Я рассматривал листву, и грибоедовские складки, и ее смываемые следы. Следы кружились туда-сюда – это было занятно. Даже изобразительно занятно.
Тала, как я понимал, ничего этого не видела. Она просто кружилась, запрокинув голову, и в свете фонарей кисти ее рук тоже шевелились, как плавники рыбы-вуалехвоста.
Мы углублялись в темный туннель бульвара. Тала вскочила на скамейку. Она была очень живописна в этот момент: высокая и тоненькая, в облепившем тело платье. Платье синее, сейчас черное, в белые огромные горохи. Эти горохи светились, будто образовывали светлые пустоты в теле. На ней всегда происходили какие-то чудеса со светом. Иногда она казалась отраженной в стекле, а сейчас вот – просвечивающей насквозь этими круглыми пустотами.
Так бы стояла и помалкивала. Но она сказала:
– Ну давай потеряемся в дожде. Давай, ради Бога, потеряемся. – И я разозлился.
Еще не хватало, чтобы она начала разыгрывать пасторальные свидания в духе мадам Троицкой и ее теории вневременной любви. Я сказал:
– Все-таки женщина должна понимать, в каком возрасте уместно распространяться о нежных чувствах.
– Ты имеешь в виду меня? – спросила Тала.
– Троицкую я имею в виду.
– Тебе кажется, если женщине сорок, она уже осколок античной руины? Так того и гляди я завтра одряхлею.

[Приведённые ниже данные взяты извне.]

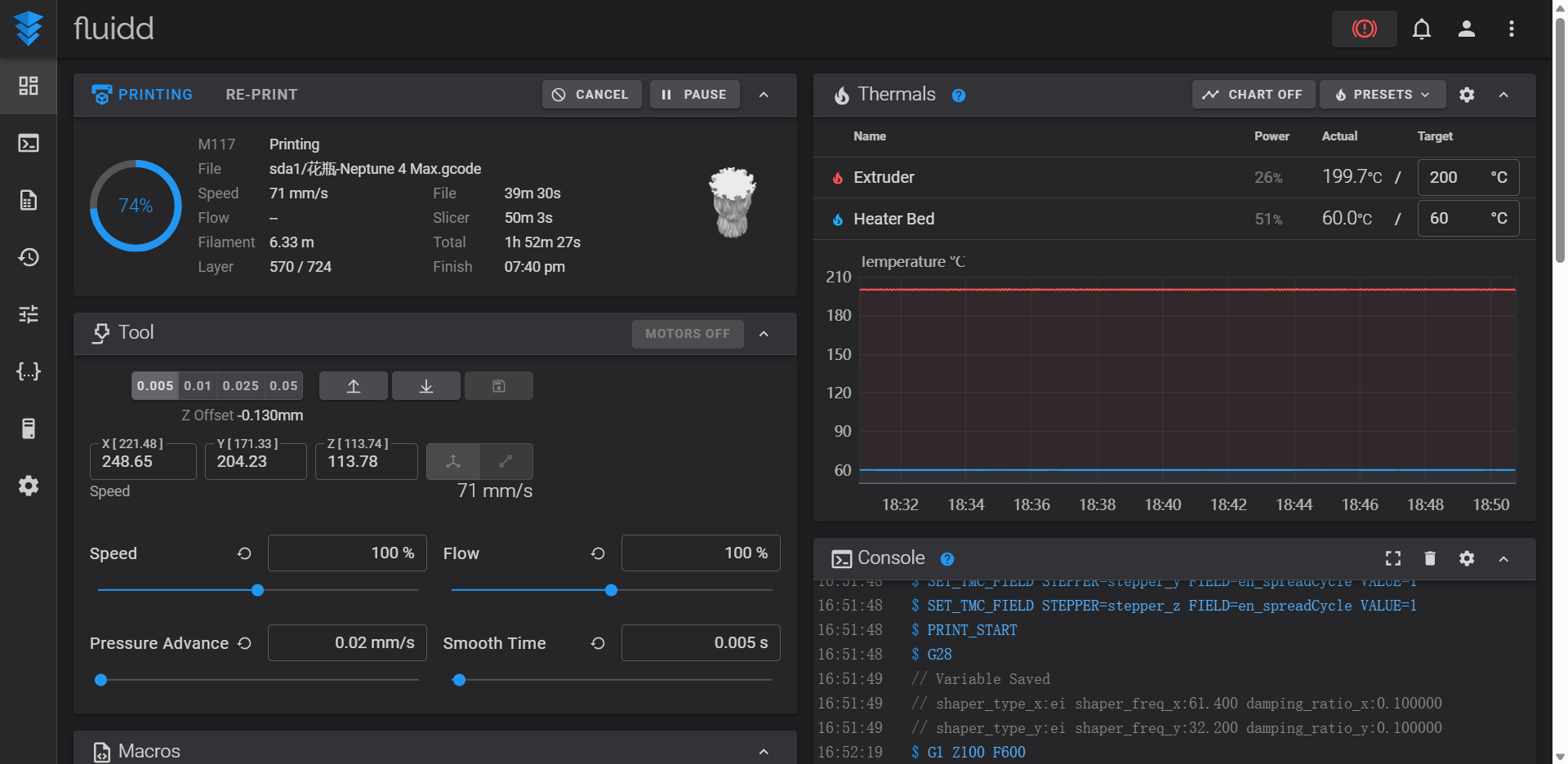Open the Tune sliders page in sidebar
The image size is (1568, 764).
coord(29,315)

– Ну ты еще протянешь годок-другой, – я все больше заводился.
Честно говоря, Троицкая выглядела вполне моложавой – может, от общего хрупкого облика, может, светлые-светлые глаза, широко расставленные на бледном, без морщин лице, придавали ей нечто вроде бы несовершеннолетнее. Но меня восстановили ее разглагольствования и то, что Тала явно ими прельстилась.
– Обожаю этих многодетных Манон Леско на штатной должности пропагандиста, – сказал я и отвернулся.
– А я обожаю кавалеров де Грие и сожалею, что ты с ним никогда не сговоришься, – сказала Тала. Она все еще стояла на скамейке.
Почему-то мне послышалось, что она вот-вот заплачет, и я пошел на примирение:
– Зато я всегда сговорюсь с телезвездами. В частности, с Натальей Зониной.
– Не сговоришься, – Тала зло спрыгнула на землю, лучики брызг отлетели от ее ступней. – Она не желает сговариваться.
– Как изволите, – сказал я и первым пошел от скамейки не оглядываясь.
На светлой площадке перед станцией метро я все-таки оглянулся. Талы на бульваре не было.
Тут подошел трамвай, и я в него вскочил. Я даже не поинтересовался маршрутом. Куда он, собственно, шел?
Ксения Троицкая
Из капитанской рубки море выглядело зеленовато-жухлой трясиной в плотных кочках волн, поросших болотным мхом. Только линия горизонта обретала твердость. Казалось, наш китобоец может увязнуть в колышущейся бесконечности, но в то же время почти физически ощущалось: по морю можно пройти пешком, ощупывая поверхность посохом. Вместо посоха сгодился бы, скажем, китобойный гарпун.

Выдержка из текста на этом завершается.